Chuanqi Shen: A Discussion

During our conversation with Tina Seelig about creativity, she made a statement that I thought was highly interesting:

"Rules are created for the rule makers."

 Now, Tina said this with a specific idea in mind. She was trying to say that rules are generally created not for the benefit of the people, but for the convenience of those who make them. For example, a typical classroom setting, with the systematic rows of tables and chairs, may not be the most conducive learning environment, but it allows the teacher to easily keep an eye on everyone. However, I think that this statement is also a profound comment about the way we construct knowledge.

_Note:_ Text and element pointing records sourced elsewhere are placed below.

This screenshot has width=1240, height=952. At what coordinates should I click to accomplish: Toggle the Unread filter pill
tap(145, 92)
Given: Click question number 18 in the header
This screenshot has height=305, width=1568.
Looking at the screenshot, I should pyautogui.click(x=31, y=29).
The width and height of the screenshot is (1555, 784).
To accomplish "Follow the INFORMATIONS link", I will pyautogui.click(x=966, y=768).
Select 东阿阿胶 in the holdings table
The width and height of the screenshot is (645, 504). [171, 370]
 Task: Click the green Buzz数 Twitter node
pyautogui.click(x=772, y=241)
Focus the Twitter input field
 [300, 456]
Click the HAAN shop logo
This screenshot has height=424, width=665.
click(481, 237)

It has often been remarked that the hallmark of human intelligence is our ability to recognize patterns. We pride ourselves in our ability to connect ideas, even if they are totally disparate. In fact, Tina Seelig thinks that the defining characteristic of creativity is the linking of different concepts. That is, of course, a compelling argument. Yet, in some sense, the patterns we find are pretty similar to the rules the rule makers create. For patterns are simplifying in nature, and are thus generalizations. We find some form of order out of the chaotic mess, and then we impose this form of order as an idea for us to focus on. Like rules then, these patterns are found to help us, the pattern makers, understand what is going on. Like rules too, these patterns may not be the best way to describe things, for they do not represent the entire truth, just a small part of it. But patterns are tempting and comforting, for like rules, they make things simple. However, if we are to blindly follow the patterns we find, we will not be able to capture reality in its entirety, because it will be as if we have placed a blanket over the little mounds and crevice on the face of reality to create the facade of a homogenous surface. For example, the Newtonian Laws of physics seem to work perfectly in our everyday life. A ball rolling on a moving train will seem to move faster than one rolling on the ground. Yet, light does not obey these rules; it moves at the same speed in all inertial frame. We would not have discovered Special Relativity had we stuck to our old concepts of relative motion, a pattern that is fulfilled by almost all other daily objects we see.

Yet, this does not mean that pattern recognition is unimportant, or even bad. It is our ability to simplify our world, to focus on the common thread that runs through things and discard the inessentials that allowed us to progress to where we are today. For example, Galileo made the key insight that he did not need to consider the shape, texture, or orientation of objects to determine how things move; he could treat them as point particles. This huge simplification allowed Galileo to create the kinematics laws, equations that we still use today. It would be bad, however, if we stick to the patterns we find. What I suggest, therefore, is that finding exceptions is as much a creative process as finding patterns. It prevents us from getting stifled by the patterns we have found so far, and it allows us to find better, more nuanced patterns that will further our understanding. The creation of human knowledge is therefore an incremental process, of creating a cage of patterns around ourselves so that we can get our bearings, and then destroying it to create a larger cage. And acts of creativity occur during the events of creation and destruction.


In some way, this seems paradoxical, for creativity seems to be destroying itself. In other ways, this makes perfect sense, for in the eyes of evolution, creation and destruction are synonymous.